• **TEXT SEGMENT**:
::::::

4.1 Periodicity and timeliness
4.1.1 Periodicity follows dissemination standards.

Balance of payments statistics are disseminated quarterly, in line with the SDDS requirement.

4.1.2 Timeliness follows dissemination standards.

Quarterly balance of payments statistics are disseminated within one quarter after the reference period, as required by the SDDS.

4.2 Consistency
4.2.1 Statistics are consistent within the dataset.

Concepts, definitions, and classifications for producing quarterly and annual balance of payments statistics are the same. The sums of the quarterly statistics and the annual statistics are consistent. Annual data are derived from the quarterly data. Over the long run, the magnitude of the errors and omissions item has been significant and appears to be related to a methodology used, for instance, for unrecorded assets in the financial account. Financial transactions data have not been reconciled yet with changes in the IIP.

4.2.2 Statistics are consistent or reconcilable over a reasonable period of time.

Consistent time series are generally available for an adequate period of time (at least five years). However, when the online reporting system for exports and imports was introduced in 2004, the historical series were reconstructed only as far back as 2003. Unusual changes in economic trends are explained in the commentaries included in Indonesian Financial Statistics and in the chapter relating to balance of payments in BI’s Annual Report.

4.2.3 Statistics are consistent or reconcilable with those obtained through other data sources and/or statistical frameworks.

The balance of payments data on trade in goods are reconciled with international merchandise trade data. Balance of payments data on imports are derived from merchandise trade data on imports minus freight outflow. However, in national publications, freight data are available in net value. Hence, users can not calculate the c. and f. value of imports. Owing to some discrepancies between trade data produced by BI and those by BPS, balance of payments statistics and the national accounts statistics are not consistent with each other. BI, BPS, and Customs have initiated discussions in order to find a method to reconcile the two sets of data, but to date, the two datasets have not been reconciled. The banking sector transactions in the balance of payments statistics are largely consistent with monetary and financial statistics. The balance of payments components comprising external debt data are largely consistent with the corresponding debt stocks.

4.3 Revision policy and practice
4.3.1 Revisions follow a regular and transparent schedule.

The revision cycle is made known to the public. The data are preliminary when first released and are identified as such. The quarterly data become final 12 months after the end of the reporting period. The final status of the data is implied in the publications by the lack of a symbol (r) indicating that the data are provisional. As noted by users in the user survey, they would prefer to have more documentation of revisions included in the publication of the statistical series and in the database accessible to users.

When revisions outside the regular cycle are called for (e.g., by the discovery of errors in the new source data), they are made known to the public.

4.3.2 Preliminary and/or revised data are clearly identified.

At the time of data dissemination, users are informed whenever data are preliminary. Similarly, users are informed of a revision by including the sign (r) for revised data.

4.3.3 Studies and analyses of revisions are made public (see also 3.5.1).

While studies and analyses of revisions are not contained in the balance of payments publication and in the database accessible by users, the Annual Report has been used to explain the effects on the balance of payments statistics of the introduction of a new reporting system for exports source data.

::::::

• **Word and element pointing listing**:
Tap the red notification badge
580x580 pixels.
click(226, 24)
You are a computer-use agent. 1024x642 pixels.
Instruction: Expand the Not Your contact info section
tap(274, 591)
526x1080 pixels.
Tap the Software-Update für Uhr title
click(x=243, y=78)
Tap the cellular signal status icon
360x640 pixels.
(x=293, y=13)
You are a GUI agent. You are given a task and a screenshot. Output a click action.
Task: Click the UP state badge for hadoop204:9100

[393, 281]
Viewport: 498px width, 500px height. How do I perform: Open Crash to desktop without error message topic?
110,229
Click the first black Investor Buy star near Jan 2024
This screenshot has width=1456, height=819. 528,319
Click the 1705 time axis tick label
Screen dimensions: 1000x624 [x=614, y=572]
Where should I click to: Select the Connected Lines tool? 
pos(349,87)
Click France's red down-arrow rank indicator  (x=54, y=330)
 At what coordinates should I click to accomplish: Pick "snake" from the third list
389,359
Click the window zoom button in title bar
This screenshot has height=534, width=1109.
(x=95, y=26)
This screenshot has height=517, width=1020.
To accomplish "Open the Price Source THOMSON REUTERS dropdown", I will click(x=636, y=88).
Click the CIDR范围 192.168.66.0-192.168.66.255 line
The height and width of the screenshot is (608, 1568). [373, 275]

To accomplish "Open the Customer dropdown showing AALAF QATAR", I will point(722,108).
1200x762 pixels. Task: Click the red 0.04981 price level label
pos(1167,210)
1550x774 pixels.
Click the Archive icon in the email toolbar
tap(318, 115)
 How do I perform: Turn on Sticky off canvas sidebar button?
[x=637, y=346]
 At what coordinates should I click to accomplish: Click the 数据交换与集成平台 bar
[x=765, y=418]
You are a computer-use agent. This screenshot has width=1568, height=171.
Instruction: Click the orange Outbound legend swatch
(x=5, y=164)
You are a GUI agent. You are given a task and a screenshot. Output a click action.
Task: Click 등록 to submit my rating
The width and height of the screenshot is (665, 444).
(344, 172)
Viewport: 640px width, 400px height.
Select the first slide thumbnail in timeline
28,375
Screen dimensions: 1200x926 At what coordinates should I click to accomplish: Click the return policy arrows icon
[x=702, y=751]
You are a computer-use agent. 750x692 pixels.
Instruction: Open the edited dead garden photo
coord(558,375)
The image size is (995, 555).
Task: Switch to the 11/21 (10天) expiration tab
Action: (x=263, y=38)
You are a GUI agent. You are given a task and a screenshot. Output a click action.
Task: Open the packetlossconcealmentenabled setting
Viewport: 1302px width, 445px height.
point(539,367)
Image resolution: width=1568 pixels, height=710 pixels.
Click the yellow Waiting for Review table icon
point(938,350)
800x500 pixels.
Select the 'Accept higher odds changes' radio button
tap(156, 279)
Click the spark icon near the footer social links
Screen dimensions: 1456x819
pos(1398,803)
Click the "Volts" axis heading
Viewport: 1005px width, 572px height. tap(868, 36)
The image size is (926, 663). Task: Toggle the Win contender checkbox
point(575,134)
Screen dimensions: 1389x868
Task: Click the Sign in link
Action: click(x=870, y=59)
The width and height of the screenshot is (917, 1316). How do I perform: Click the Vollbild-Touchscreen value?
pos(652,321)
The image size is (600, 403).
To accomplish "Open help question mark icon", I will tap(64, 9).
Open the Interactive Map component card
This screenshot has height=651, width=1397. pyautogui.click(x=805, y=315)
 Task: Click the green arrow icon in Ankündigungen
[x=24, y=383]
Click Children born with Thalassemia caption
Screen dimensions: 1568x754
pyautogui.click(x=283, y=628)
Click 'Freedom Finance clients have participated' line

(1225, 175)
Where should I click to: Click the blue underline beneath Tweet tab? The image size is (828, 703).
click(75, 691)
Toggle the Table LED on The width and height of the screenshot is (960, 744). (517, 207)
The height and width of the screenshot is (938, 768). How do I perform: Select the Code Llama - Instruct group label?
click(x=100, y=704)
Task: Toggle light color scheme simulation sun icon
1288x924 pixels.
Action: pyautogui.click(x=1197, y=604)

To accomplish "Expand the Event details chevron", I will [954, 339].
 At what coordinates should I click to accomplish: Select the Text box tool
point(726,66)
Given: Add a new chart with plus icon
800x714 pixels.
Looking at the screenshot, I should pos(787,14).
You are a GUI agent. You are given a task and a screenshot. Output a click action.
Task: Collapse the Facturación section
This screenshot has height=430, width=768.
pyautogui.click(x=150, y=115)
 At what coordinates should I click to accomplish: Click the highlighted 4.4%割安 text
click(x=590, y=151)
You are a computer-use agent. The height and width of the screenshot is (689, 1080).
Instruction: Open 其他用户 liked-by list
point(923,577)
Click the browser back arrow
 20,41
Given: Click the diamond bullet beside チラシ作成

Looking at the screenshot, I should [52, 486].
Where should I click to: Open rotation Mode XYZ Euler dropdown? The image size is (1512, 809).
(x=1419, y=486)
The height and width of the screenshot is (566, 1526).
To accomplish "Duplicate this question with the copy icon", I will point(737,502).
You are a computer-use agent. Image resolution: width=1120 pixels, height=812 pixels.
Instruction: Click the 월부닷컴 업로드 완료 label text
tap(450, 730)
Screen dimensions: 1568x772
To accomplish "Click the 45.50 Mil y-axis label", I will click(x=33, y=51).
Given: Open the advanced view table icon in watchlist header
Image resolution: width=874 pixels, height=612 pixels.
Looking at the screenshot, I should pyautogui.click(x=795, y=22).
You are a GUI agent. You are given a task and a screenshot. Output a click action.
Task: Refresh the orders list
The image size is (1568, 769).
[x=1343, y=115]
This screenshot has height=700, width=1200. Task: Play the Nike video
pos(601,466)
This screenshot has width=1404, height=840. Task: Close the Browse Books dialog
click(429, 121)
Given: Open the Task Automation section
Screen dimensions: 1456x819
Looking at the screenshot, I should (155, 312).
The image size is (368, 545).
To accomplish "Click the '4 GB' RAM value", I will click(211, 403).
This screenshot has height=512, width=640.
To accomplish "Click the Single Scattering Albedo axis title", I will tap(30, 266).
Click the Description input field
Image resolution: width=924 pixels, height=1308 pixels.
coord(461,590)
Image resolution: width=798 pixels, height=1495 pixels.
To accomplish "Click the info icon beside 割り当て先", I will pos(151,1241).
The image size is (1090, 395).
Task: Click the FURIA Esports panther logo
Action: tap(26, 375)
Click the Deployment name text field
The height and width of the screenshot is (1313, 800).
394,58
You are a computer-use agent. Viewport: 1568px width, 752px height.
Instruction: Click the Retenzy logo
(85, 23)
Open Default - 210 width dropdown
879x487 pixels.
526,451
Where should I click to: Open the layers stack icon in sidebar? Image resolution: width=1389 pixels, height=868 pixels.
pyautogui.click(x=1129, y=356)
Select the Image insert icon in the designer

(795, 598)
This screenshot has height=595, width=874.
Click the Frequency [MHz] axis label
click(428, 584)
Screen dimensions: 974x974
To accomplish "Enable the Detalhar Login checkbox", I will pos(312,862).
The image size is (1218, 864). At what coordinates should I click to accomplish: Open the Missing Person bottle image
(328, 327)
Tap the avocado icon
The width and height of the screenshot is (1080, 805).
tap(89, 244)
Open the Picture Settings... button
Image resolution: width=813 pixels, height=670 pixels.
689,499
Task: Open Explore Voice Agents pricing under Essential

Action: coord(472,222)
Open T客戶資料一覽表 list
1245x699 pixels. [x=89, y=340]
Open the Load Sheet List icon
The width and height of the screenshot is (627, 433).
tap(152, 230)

::::::

• **WHAT TO DO**:
1: From the balance of payments text above, reproduce everything from "Quarterly balance of" down to "period of time.".
2: According to the balance of payments text, when do the quarterly data become final?

• **RESPONSES TO THE EXERCISE**:
1:
Quarterly balance of payments statistics are disseminated within one quarter after the reference period, as required by the SDDS.

4.2 Consistency
4.2.1 Statistics are consistent within the dataset.

Concepts, definitions, and classifications for producing quarterly and annual balance of payments statistics are the same. The sums of the quarterly statistics and the annual statistics are consistent. Annual data are derived from the quarterly data. Over the long run, the magnitude of the errors and omissions item has been significant and appears to be related to a methodology used, for instance, for unrecorded assets in the financial account. Financial transactions data have not been reconciled yet with changes in the IIP.

4.2.2 Statistics are consistent or reconcilable over a reasonable period of time.

2: 12 months after the end of the reporting period.